EXERCISE DETAILS – Scan the material for the string "will" and copy out every line in which it occurs.

THE DATA –
##############################
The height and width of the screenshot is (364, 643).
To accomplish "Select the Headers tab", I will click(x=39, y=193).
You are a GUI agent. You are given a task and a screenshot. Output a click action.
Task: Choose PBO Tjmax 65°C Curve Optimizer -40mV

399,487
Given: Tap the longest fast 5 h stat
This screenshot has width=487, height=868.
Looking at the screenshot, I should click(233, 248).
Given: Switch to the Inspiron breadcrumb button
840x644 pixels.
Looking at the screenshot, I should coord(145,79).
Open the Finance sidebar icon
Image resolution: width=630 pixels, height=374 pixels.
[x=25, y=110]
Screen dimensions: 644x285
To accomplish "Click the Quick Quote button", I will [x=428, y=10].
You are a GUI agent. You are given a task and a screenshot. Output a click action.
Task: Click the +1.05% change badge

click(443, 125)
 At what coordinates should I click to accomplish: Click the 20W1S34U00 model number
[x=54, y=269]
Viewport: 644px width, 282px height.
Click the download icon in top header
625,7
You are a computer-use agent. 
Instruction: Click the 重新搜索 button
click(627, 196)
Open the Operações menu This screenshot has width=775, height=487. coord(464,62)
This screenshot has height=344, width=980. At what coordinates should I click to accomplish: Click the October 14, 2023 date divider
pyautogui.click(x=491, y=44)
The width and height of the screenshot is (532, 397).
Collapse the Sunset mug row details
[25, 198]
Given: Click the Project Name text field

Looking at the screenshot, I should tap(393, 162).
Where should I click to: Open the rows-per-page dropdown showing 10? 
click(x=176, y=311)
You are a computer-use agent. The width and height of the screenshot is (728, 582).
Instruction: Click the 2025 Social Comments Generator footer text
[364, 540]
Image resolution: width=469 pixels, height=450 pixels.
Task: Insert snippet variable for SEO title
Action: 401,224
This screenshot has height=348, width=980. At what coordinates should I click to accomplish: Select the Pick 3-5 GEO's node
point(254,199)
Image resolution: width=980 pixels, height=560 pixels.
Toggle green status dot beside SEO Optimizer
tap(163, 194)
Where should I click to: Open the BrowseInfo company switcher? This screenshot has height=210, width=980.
##############################
SOLUTION TO THIS PROBLEM –
To accomplish "Select the Headers tab", I will click(x=39, y=193).
To accomplish "Click the Quick Quote button", I will [x=428, y=10].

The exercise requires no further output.